** START **

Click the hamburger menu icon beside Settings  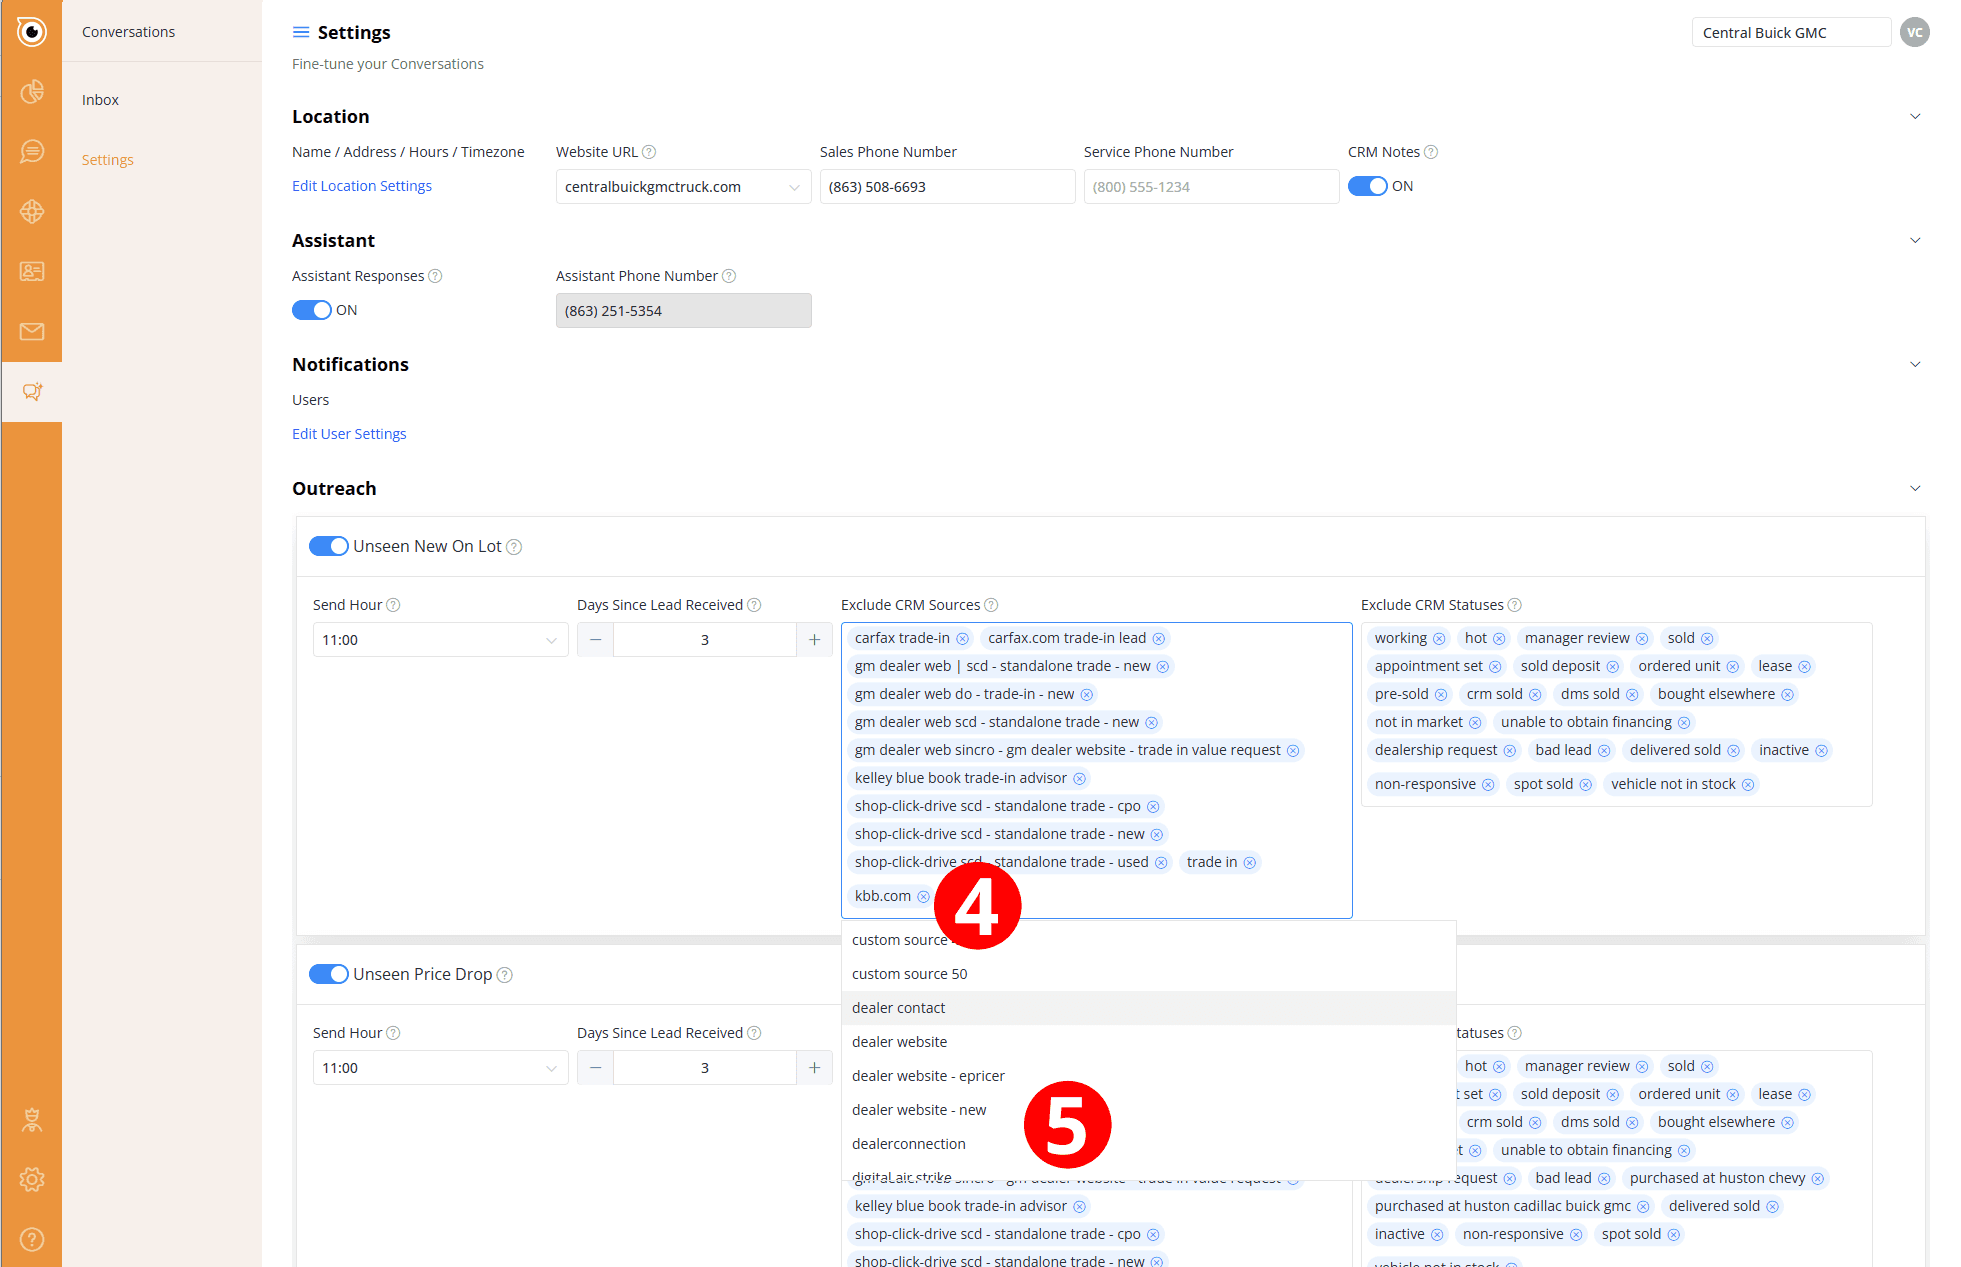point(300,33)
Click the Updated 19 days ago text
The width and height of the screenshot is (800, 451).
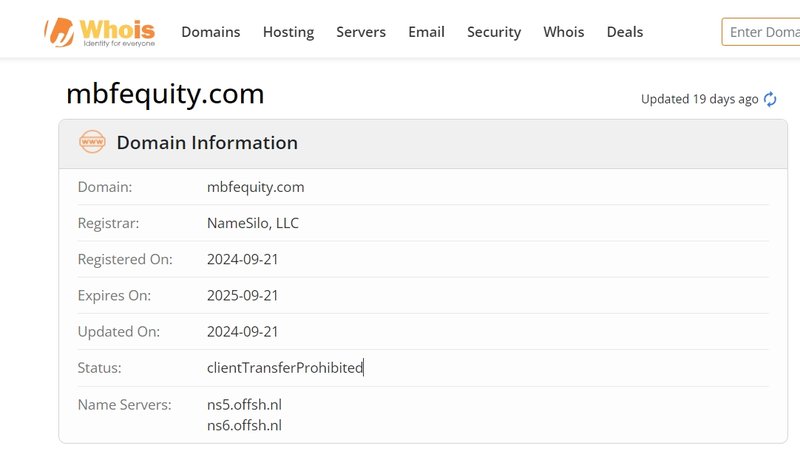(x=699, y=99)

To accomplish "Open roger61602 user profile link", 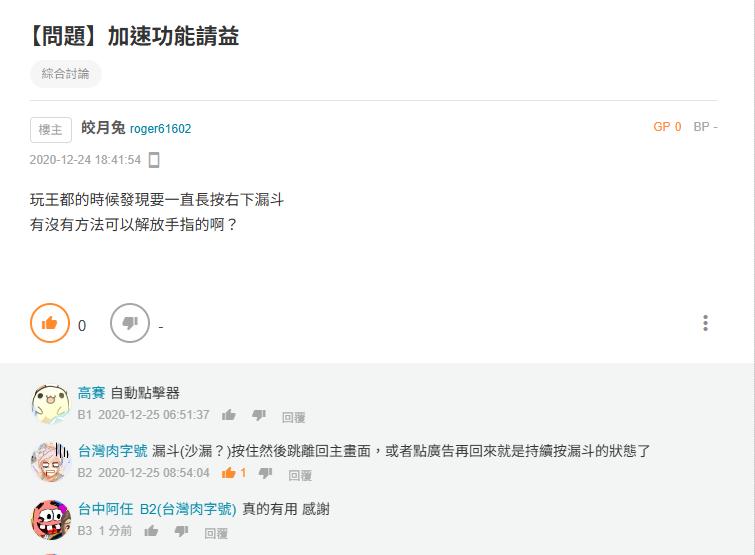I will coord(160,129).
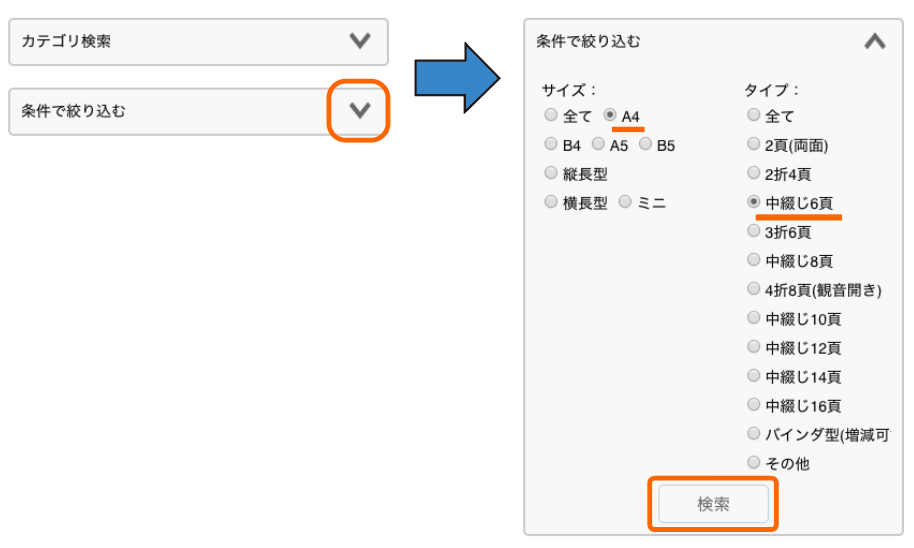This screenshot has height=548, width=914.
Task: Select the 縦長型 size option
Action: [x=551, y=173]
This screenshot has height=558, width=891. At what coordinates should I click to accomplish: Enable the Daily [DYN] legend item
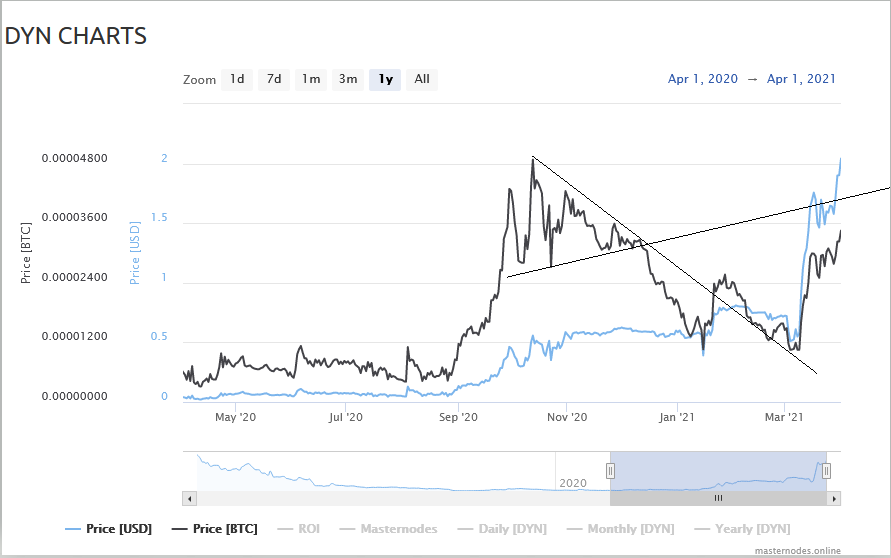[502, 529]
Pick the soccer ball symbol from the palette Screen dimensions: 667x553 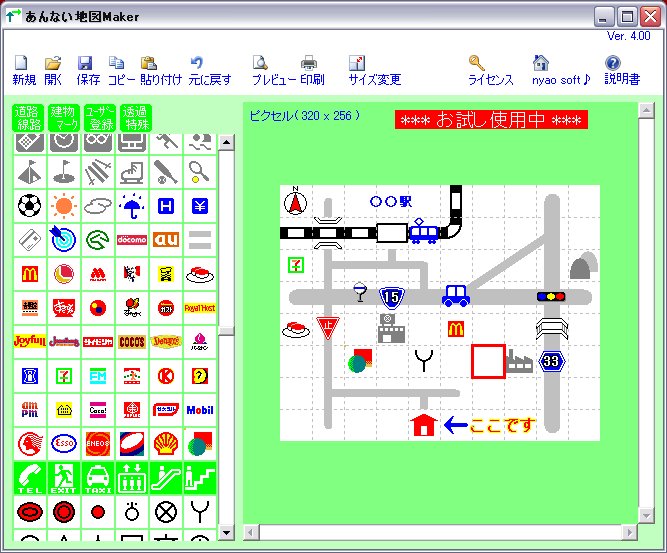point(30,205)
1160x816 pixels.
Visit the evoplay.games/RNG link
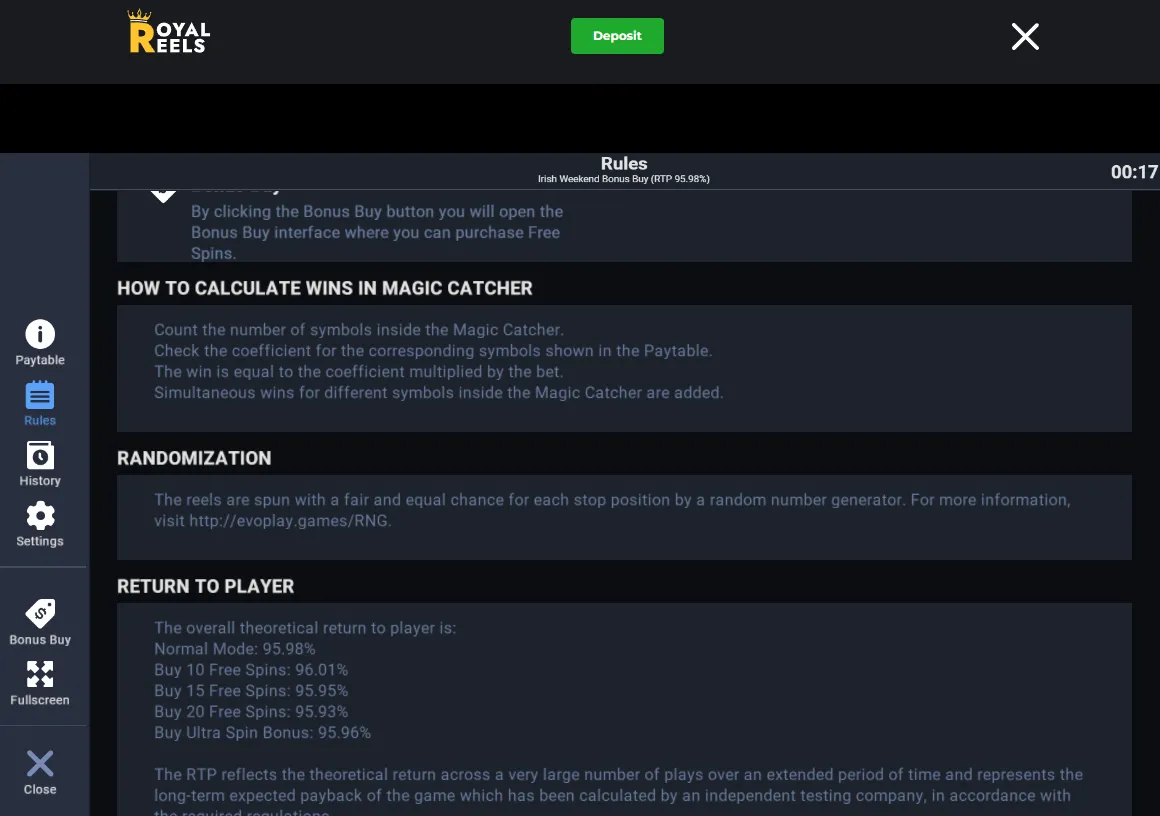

** END **

-- What needs to be done --
Rewrite the stretch from the line containing "1160x816 pixels." through the end of the entries as a JSON list of strings, one string per line, omitting blank lines and leaving out the pictures.

-- Full output --
[
  "1160x816 pixels.",
  "Visit the evoplay.games/RNG link"
]